#### [原文抜粋]

◆ ◆ ◆

従業員との関係で、基本的な対応となるのは、就業規則、労働契約、入社・退社時の誓約書で"秘密保持義務"を課しておくことです。

次の2で述べる不正競争防止法上の「営業秘密」は、法律に定義のある概念であるため、一定の規制力をもっています。

他方で、就業規則などで課す「秘密保持義務」の対象となる情報の範囲は、就業規則などで定めることができますので、不正競争防止法上の「営業秘密」ではない場合であっても、保護の対象とできます。

特に注意が必要であるのは、退職後の秘密保持義務については、就業規則などで明記しておいたり、誓約書をもって義務付けておかなければ、これを課すことができないという点です。この点は、在職中であればこれらの明文がない場合でも(内容は不明確になるものの)当然に秘密保持義務を負うことになるとされているのと異なります。

就業規則などで定められた秘密保持義務違反に対しては、情報利用の差止めや、損害賠償請求がありうるほか、仮に退職金を支給していない段階であれば、退職金の減額、不支給といった対応が可能です。

■2. 不正競争防止法の「営業秘密」としての保護

上記のとおり、退職後の情報漏洩については、就業規則などや誓約書をもって退職後の秘密保持義務を明確に定めておく必要があります。

そのため、就業規則などに退職後の秘密保持義務が課されていない場合や、誓約書を提出してくれないような場合には、不正競争防止法上の「営業秘密」としての保護を検討します。

不正競争防止法上では、「営業秘密」を「秘密として管理されている生産方法、販売方法その他の事業活動に有用な技術上又は営業上の情報であって、公然と知られていないものをいう。」とされています。

◆ ◆ ◆

#### [取り組む課題]
**a.** 秘密保持義務に関する文章のうち、「特に注意が必要であるのは」で始まる段落を、主な事実を残したまま短く書き直してください。
**b.** 秘密保持義務に関する文章を、最後の文の続きから書き継いでください。

#### [提供された記録]

◆ ◆ ◆

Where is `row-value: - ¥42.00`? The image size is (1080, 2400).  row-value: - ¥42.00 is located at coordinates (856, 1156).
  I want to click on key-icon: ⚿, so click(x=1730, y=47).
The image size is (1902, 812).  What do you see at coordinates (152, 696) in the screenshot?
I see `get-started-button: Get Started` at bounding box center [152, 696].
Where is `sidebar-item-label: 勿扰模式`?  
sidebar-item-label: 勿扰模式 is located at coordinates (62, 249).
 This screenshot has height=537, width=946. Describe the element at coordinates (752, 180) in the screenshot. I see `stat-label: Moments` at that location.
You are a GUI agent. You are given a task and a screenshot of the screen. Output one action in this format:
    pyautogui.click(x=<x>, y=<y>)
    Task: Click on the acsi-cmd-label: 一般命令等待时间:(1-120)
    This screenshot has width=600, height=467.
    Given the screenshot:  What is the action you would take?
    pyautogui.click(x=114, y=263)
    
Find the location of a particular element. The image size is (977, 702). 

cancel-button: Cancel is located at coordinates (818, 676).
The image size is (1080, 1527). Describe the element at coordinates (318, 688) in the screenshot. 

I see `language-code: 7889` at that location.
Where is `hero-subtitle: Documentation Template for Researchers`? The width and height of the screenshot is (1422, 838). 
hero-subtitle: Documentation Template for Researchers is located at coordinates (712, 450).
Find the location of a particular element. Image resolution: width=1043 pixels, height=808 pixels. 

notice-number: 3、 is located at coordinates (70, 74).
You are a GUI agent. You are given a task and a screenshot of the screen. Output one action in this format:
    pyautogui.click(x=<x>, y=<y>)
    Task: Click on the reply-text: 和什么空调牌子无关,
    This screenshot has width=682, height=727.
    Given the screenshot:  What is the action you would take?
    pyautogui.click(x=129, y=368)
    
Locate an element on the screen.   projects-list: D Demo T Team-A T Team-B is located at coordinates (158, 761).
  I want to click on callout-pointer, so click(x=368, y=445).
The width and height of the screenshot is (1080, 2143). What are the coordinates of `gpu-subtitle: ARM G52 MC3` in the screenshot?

◆ ◆ ◆

#### [課題の解答]
**a.** 退職後の秘密保持義務は、就業規則などに明記するか誓約書で義務付けなければ課すことができない。一方、在職中は、こうした明文がなくても当然に秘密保持義務を負うとされている。ただし、その場合の義務の内容は不明確になる。

**b.**
【参考】不正競争防止法第2条第6項/e-gov法令検索

この定義上、ある情報が「営業秘密」として保護されるためには、以下の3要件を満たす必要があるとされています。

①秘密管理性
②有用性
③非公知性

①の秘密管理性との関係では、たとえば当該情報を誰でも見ることができない場所やフォルダに保存し、パスワードを設定していることや、書類に「対外秘」などと明記しておくことが必要とされています。

(参考記事)情報セキュリティ対策を怠った末路は悲惨...!? 中小企業で行うべき対策とは

■3. 商標権、特許権による保護

企業に存在している情報のうち、商標権や特許権などの対象になるものについては、費用対効果も見極めつつ、これらの知的財産法による保護を受けられるようにしておきましょう。

もっとも、知的財産法ではいわゆる「ノウハウ」は保護の対象にならないと考えられているため、ノウハウについては、①就業規則、労働契約、誓約書などによる対応か、②不正競争防止法の「営業秘密」としての保護が基本になります。